Política

Ipirá: prefeita eleita pede afastamento do cargo por "estresse"

Imagem Ipirá: prefeita eleita pede afastamento do cargo por "estresse"

Candidato derrotado acredita que pode assumir a cadeira da mulher do ex-prefeito

Publicado em 29/01/2013, às 08h20        Adelia Felix (Twitter: @adelia_felix)

A licença da prefeita de Ipirá, município localizado no centro norte baiano, ainda rende nos bastidores da política baiana.
Ana Verena Colonnezi (PR) comunicou à Câmara Municipal de Ipirá, no último dia 17, por meio de um ofício, o motivo do afastamento - que estaria relacionado a problemas de saúde, como estresse e pressão alta. Com a ausência dela, o petista Ademildo Almeida se tornou o prefeito em exercício. A licença de Ana Verena - que seria sem remuneração-, foi votada pela Câmara de Vereadores de Ipirá com 12 votos a favor (dois faltaram).

Mas os motivos da licença da prefeita iriam mais além, segundo um candidato que disputou o pleito com ela, Marcelo Brandão (DEM). "O ex-prefeito dizia que não tinha tantos débitos, mas quando ela assumiu tinha uma dívida exorbitante. Dizem na cidade que ela queria até renunciar o cargo por conta disso. E ela não queria ficar com fama de má gestora.
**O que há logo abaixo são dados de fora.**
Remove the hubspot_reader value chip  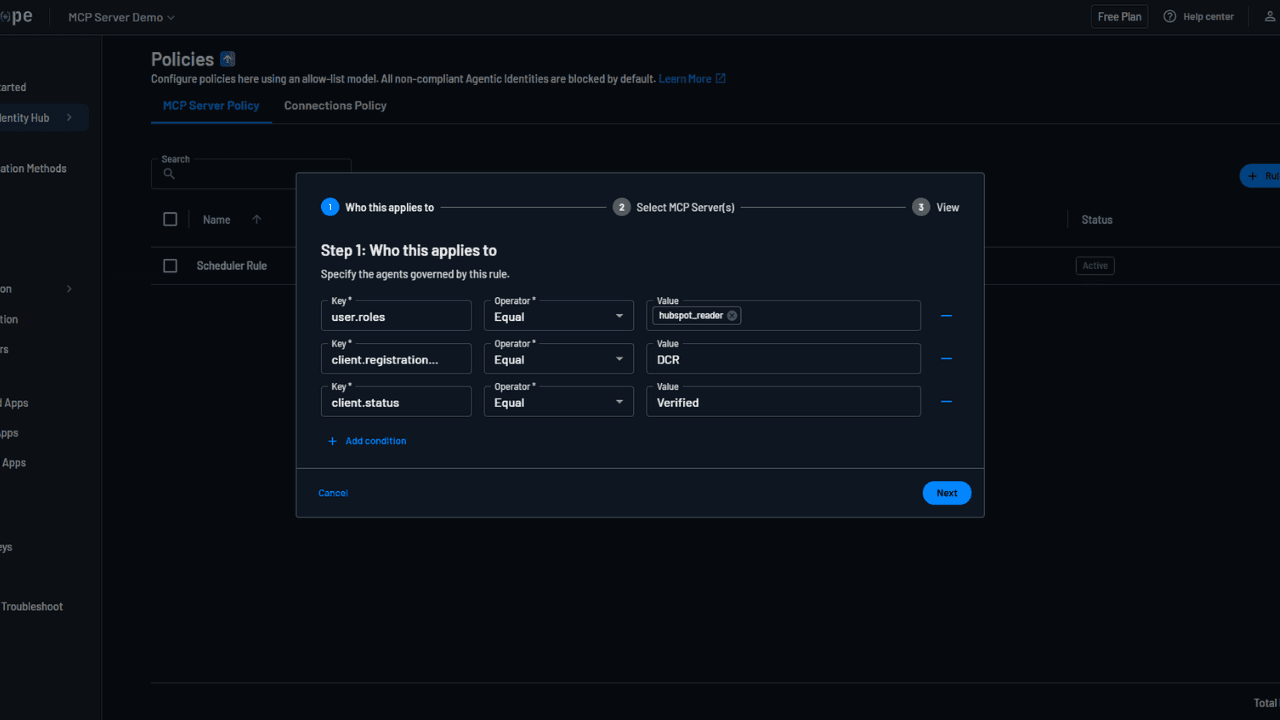[731, 314]
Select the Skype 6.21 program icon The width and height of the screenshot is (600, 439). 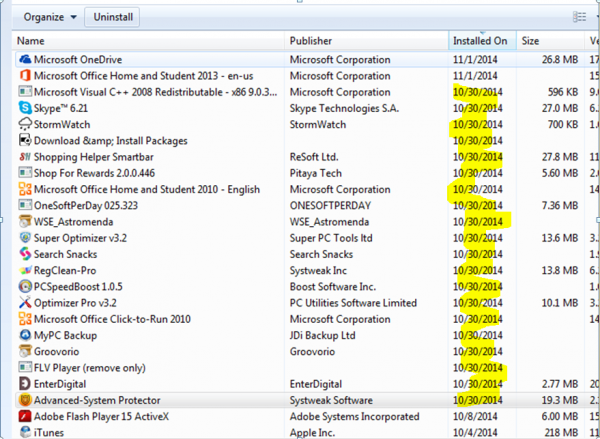25,108
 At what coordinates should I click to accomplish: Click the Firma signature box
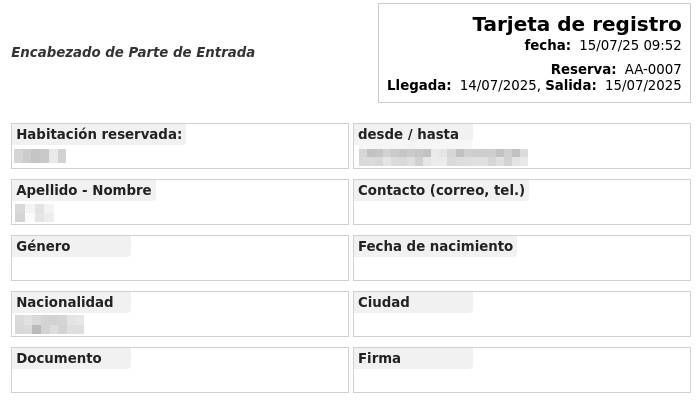[522, 370]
Pessoas da própria prefeitura dizem isso". Ainda de acordo com o democrata, "as secretarias estão sem água, os postos de gasolinas têm débitos. A administração e a saúde estão engessadas".

Na Justiça correm duas ações contra a atual prefeita movidas pelo democrata. Uma foi movida durante a campanha eleitoral, que ele acusa a prefeita de captação ilícita de sufrágio. E a outra, foi em janeiro deste ano, por captação ou gasto ilícito de recursos financeiros na campanha eleitoral, pedindo a cassação de diploma. À reportagem, o democrata acredita que pode tomar a cadeira de Ana Verena caso o pedido seja acatado pela Justiça Eleitoral.

A prefeita que é médica e não tem histórico na vida pública aceitou ser candidata a menos de 30 dias das eleições em substituição a Antônio Colonezzi (PP), que estava impedido pela Justiça Eleitoral de concorrer em eleições até 2014, porque está inelegível até o dia 3 de março de 2014.

A reportagem do Bocão News tentou entrar em contato com prefeitura e a Câmara Municipal da cidade e não conseguiu porque os telefones estão quebrados.